Please run HJT from a normal startup. Too many things are not running in safe mode.

When you posted the first (but incomplete) HJT log, it was from normal mode. Why safe mode this time?

David,

With respect to you, the first HJT log was incomplete and from an old version of HJT. So, imho, it was not a good start point. We need a good start point with the most up to date version of HJT run from normal start up.
We have neither yet.

20

We don’t know if it was an old version or not as there were no headers to confirm that.
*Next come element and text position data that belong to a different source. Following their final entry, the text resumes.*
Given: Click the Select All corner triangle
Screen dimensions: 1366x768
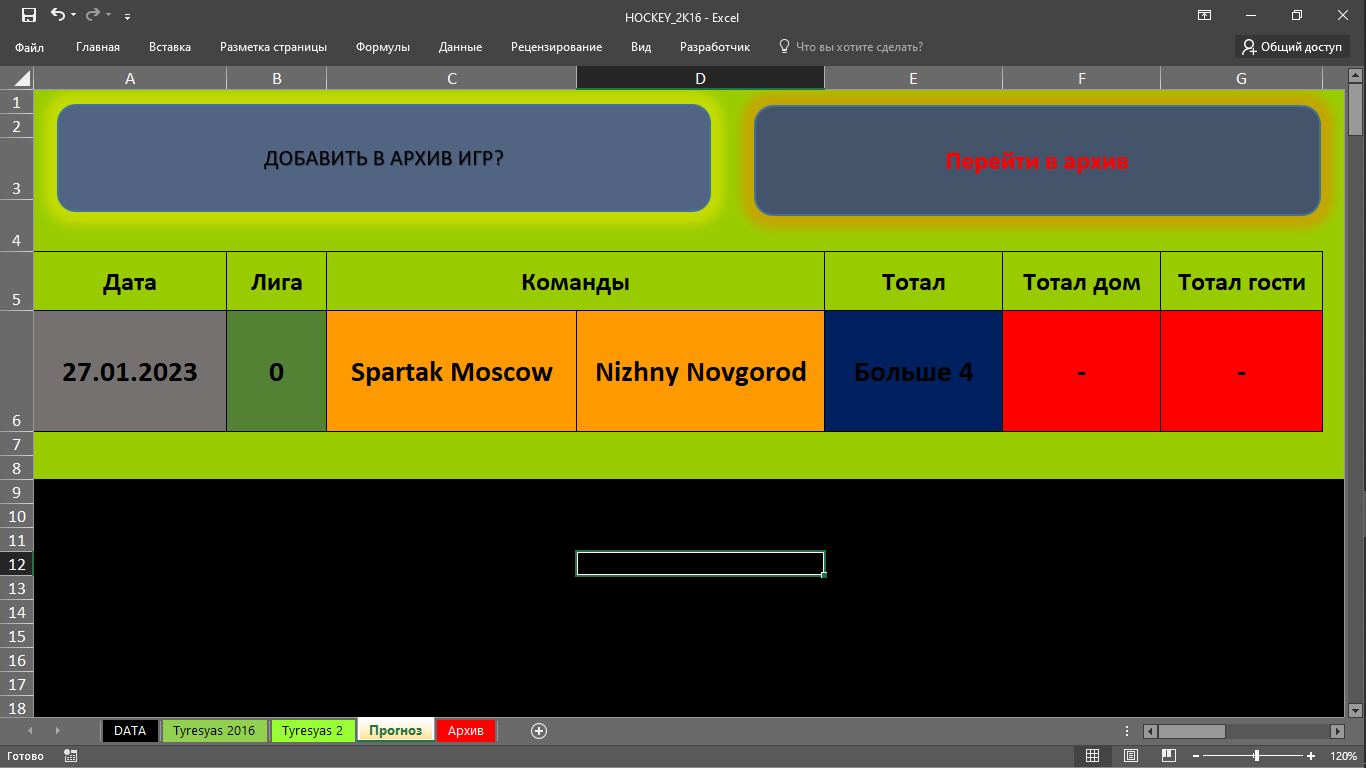Looking at the screenshot, I should click(x=17, y=78).
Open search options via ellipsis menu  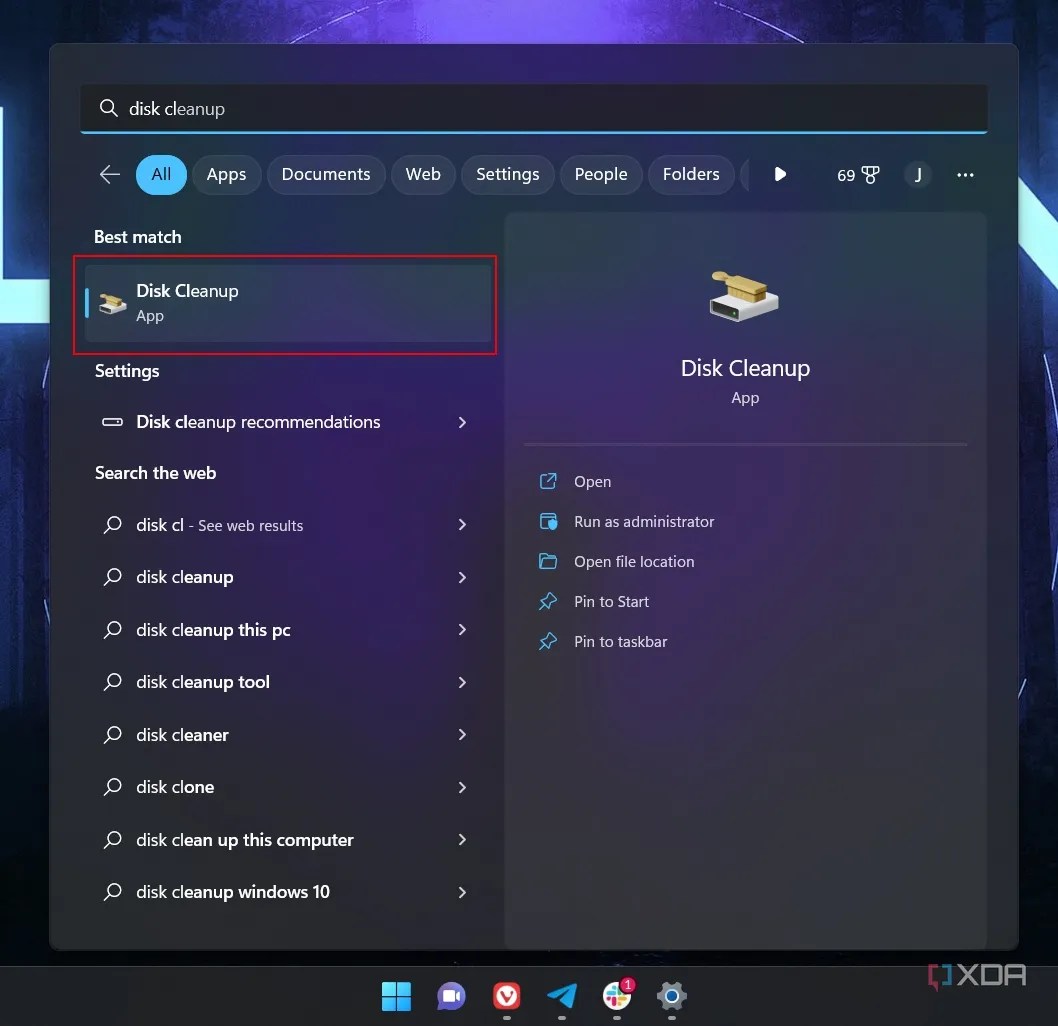click(x=964, y=174)
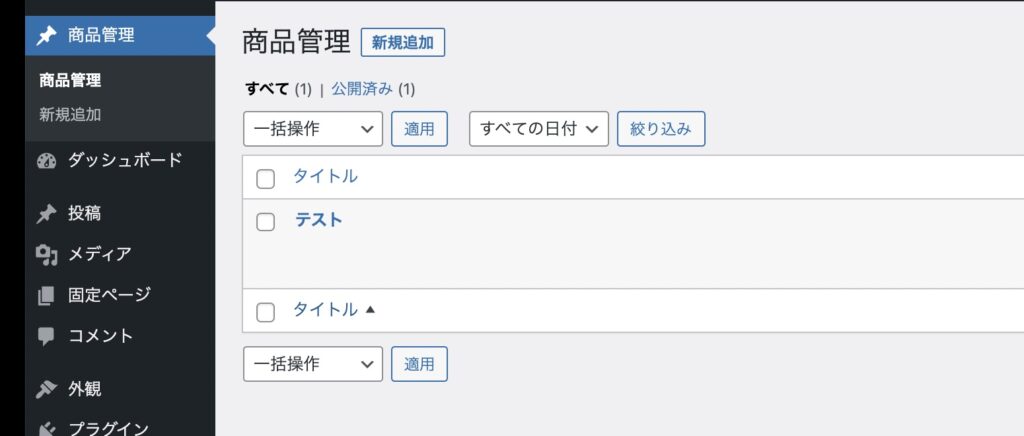The height and width of the screenshot is (436, 1024).
Task: Sort by the footer タイトル column arrow
Action: [x=370, y=310]
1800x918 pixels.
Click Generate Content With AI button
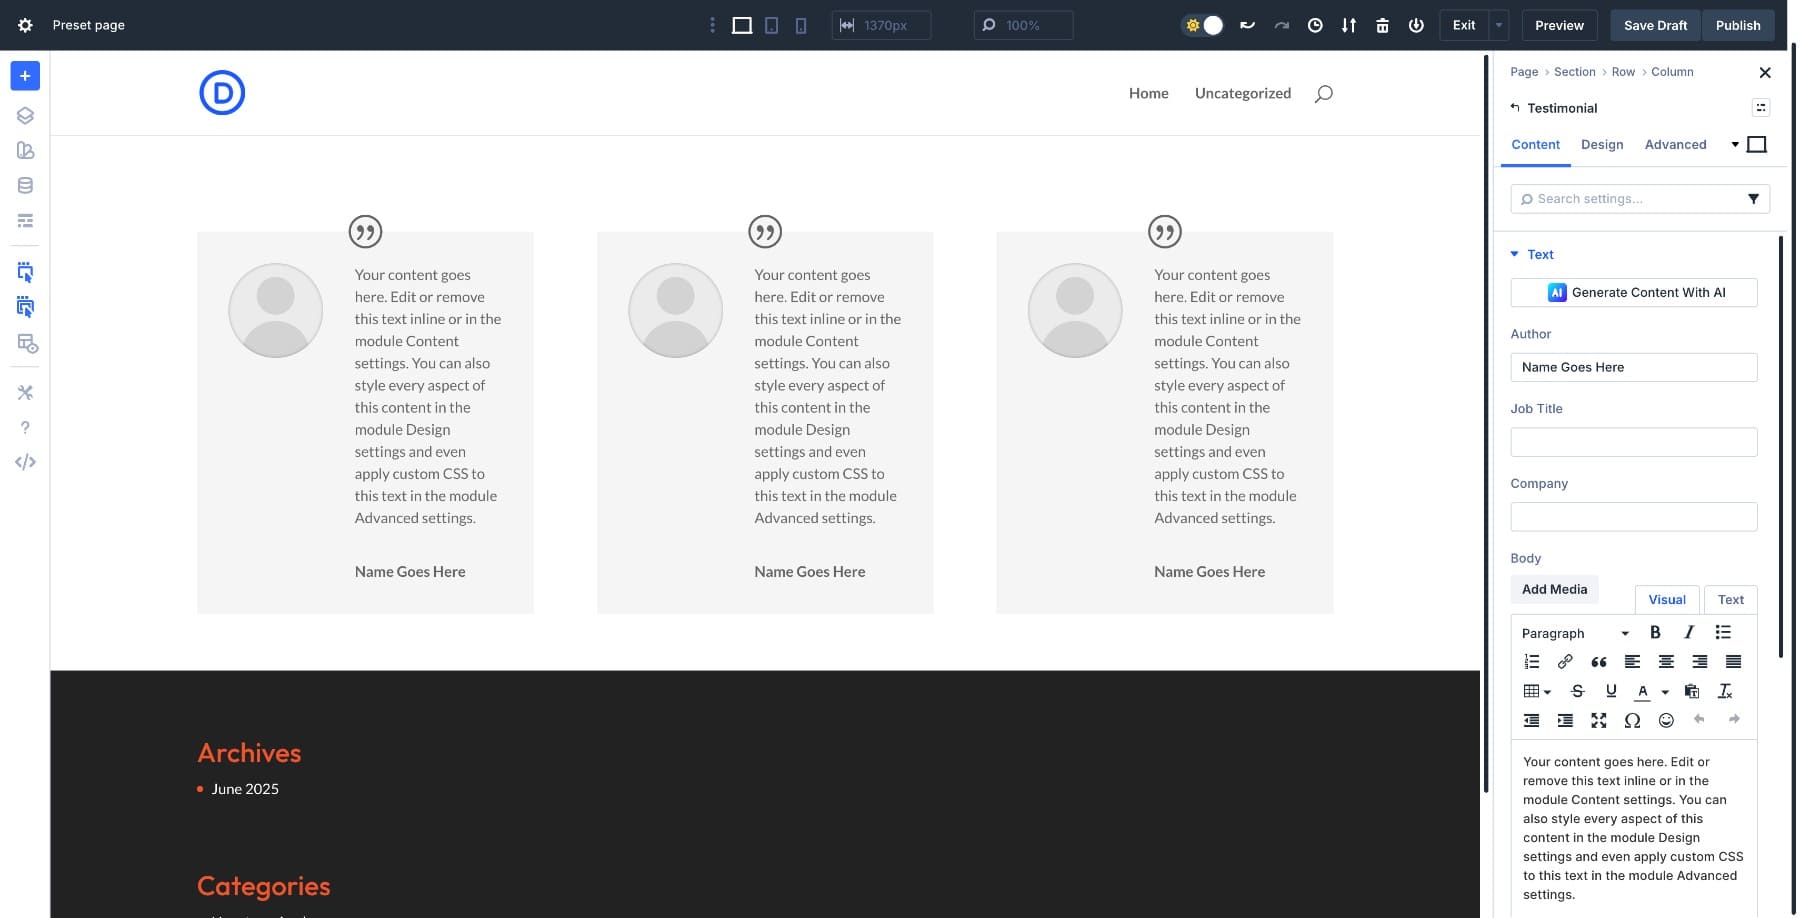pyautogui.click(x=1634, y=293)
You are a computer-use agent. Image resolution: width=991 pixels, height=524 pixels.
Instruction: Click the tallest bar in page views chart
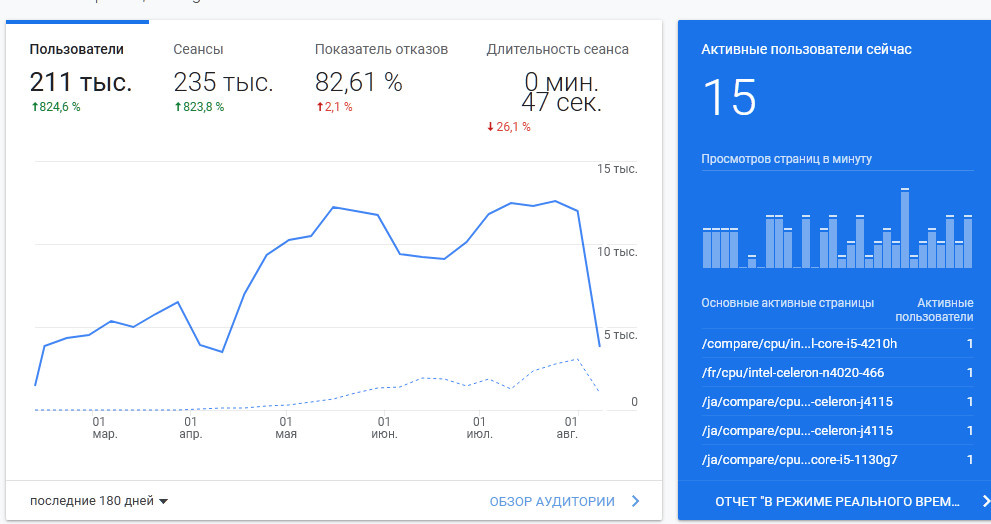(904, 228)
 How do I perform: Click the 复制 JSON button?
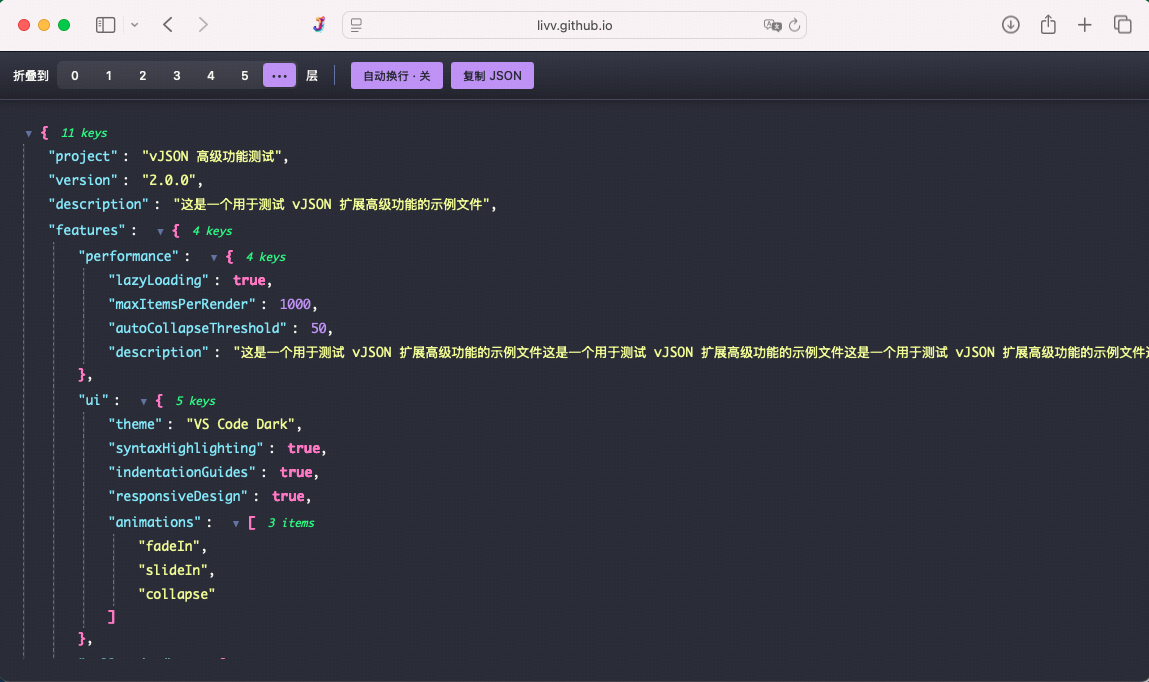(492, 75)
I mentioned we need to see a log from normal mode but it seemed pointless to wait until camembert2000 did that to deal with some serious issues. Over 24 hours later and still no response, so I don’t feel waiting that long is helping. If my system is in that state (it wouldn’t be though), I wouldn’t sleep until I had it resolved. I know people have different priorities, work/school, etc. but with a seriously compromised system that has to be a high priority (it seems those trying to help have a higher priority than camembert2000).